When retrieving lists, include tenant or role filters both in the application logic and in security rules. This prevents horizontal data leakage across tenants.

// services/DocumentService.ts
import { Firestore, collection, query, where, getDocs } from 'firebase-admin/firestore'

export const listUserDocuments = async (user: any, tenantId: string) => {
  const db = Firestore()
  const docsCol = collection(db, 'tenants', tenantId, 'documents')
  const q = query(docsCol, where('ownerId', '==', user.id), where('role', 'in', [user.role, 'admin']))
  const snapshot = await getDocs(q)
  return snapshot.docs.map(d => d.data())
}

3. Tighten Firestore security rules to mirror application checks

Security rules should validate authentication, resource ownership, and tenant context. Avoid wildcard read/write permissions in production.

rules_version = '2';
service cloud.firestore {
  match /databases/{database}/documents {
    match /tenants/{tenantId}/documents/{docId} {
      allow read, write: if request.auth != null
        && request.auth.token.tenantId == tenantId
        && (request.auth.token.role == 'admin' || request.auth.uid == request.resource.data.ownerId);
    }
    match /users/{userId} {
      allow read, write: if request.auth != null && request.auth.uid == userId;
    }
  }
}

4. Validate and sanitize identifiers

Treat route parameters as untrusted. Validate format and ownership before using them in Firestore paths to prevent IDOR via parameter tampering.

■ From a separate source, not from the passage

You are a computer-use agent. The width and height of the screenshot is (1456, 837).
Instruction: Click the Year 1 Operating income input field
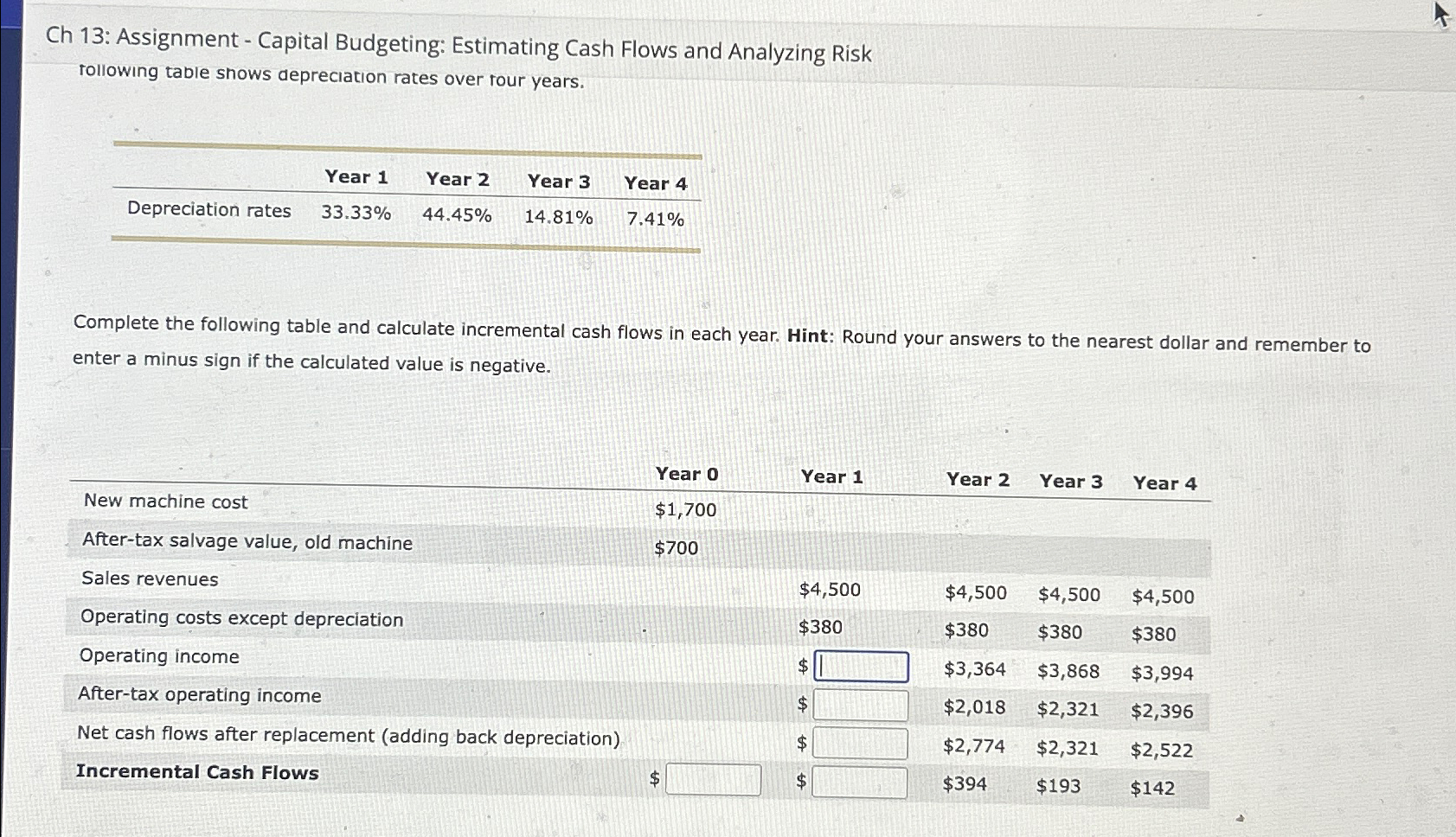860,667
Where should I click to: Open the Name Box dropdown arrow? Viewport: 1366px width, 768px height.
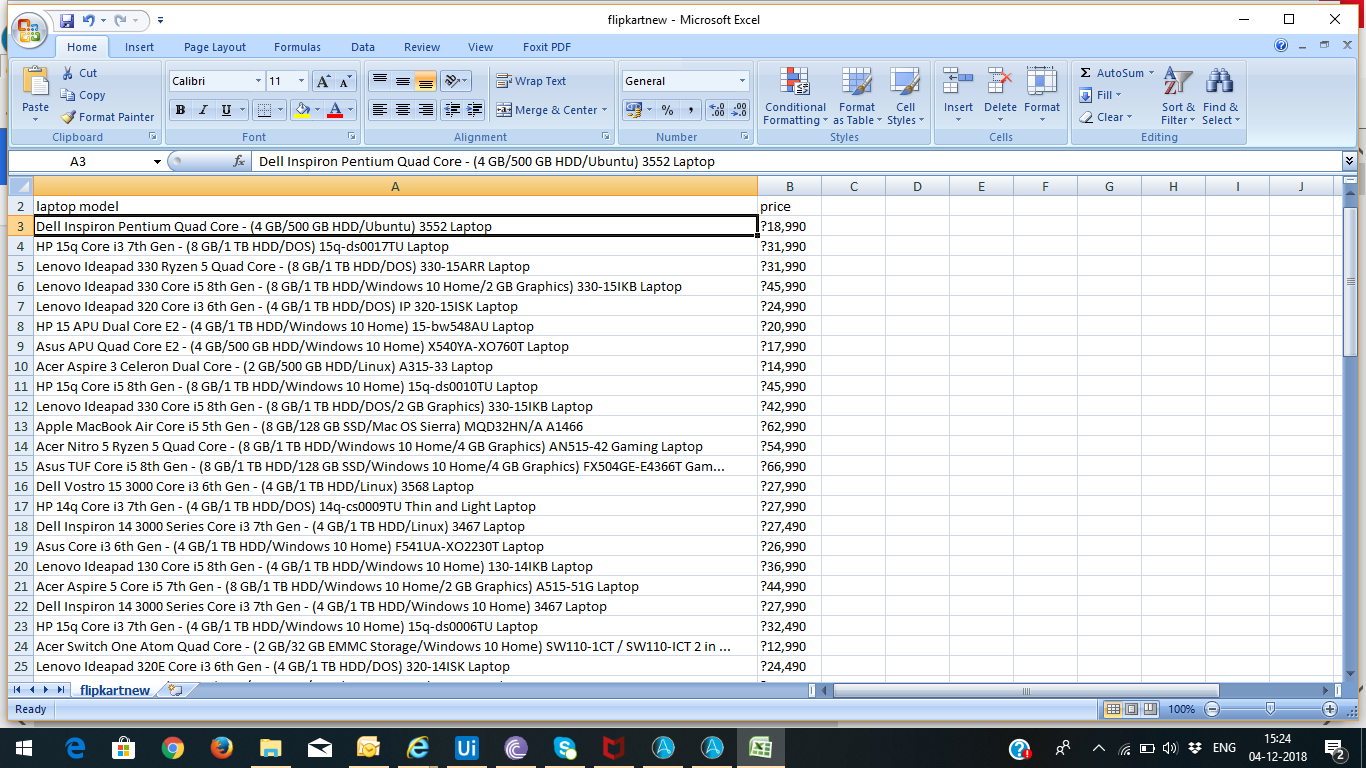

// middleware/validateUserId.ts
import { HttpContextContract } from '@ioc:Adonis/Core/HttpContext'
import { isAlphanumeric, isLength } from 'validator'

export default async function validateUserId({ params }: HttpContextContract) {
  const userId = params.userId
  if (!isAlphanumeric(userId) || !isLength(userId, { min: 20, max: 20 })) {
    throw new Error('Invalid user identifier')
  }
}

5. Use custom claims for role and tenant scoping

Set and verify custom claims on ID tokens to enforce role-based and tenant-based access in both Adonisjs and Firestore rules.

// Assigning custom claims (admin example)
import { getAuth } from 'firebase-admin/auth'
await getAuth().setCustomUserClaims(uid, { role: 'admin', tenantId: 'acme' })

// In Firestore rules
allow read: if request.auth.token.role == 'admin' && request.auth.token.tenantId == 'acme';

6. Avoid exposing Firestore internals to clients

Do not return raw Firestore references or internal IDs directly to clients. Use DTOs and enforce access checks before serialization.

// DTO transformation in controller
export const toPublicProfile = (data: any) => ({
  id: data.id,
  name: data.name,
  email: data.email,
  // do not expose internal paths or admin flags
})

Frequently Asked Questions

Can Firestore security rules alone prevent Broken Access Control in Adonisjs?
No. Firestore rules are a last line of defense but should not be the only control. Adonisjs must enforce authorization, validate identifiers, and scope queries to prevent IDOR and privilege escalation, because rules may be misconfigured or bypassed.
How does middleBrick detect Broken Access Control in this stack?
middleBrick runs unauthenticated scans that inspect whether authorization checks exist in Adonisjs routes and whether they align with Firestore security rules. It identifies missing ownership validation, wildcard rules, and endpoints that accept user-supplied identifiers without verifying resource ownership.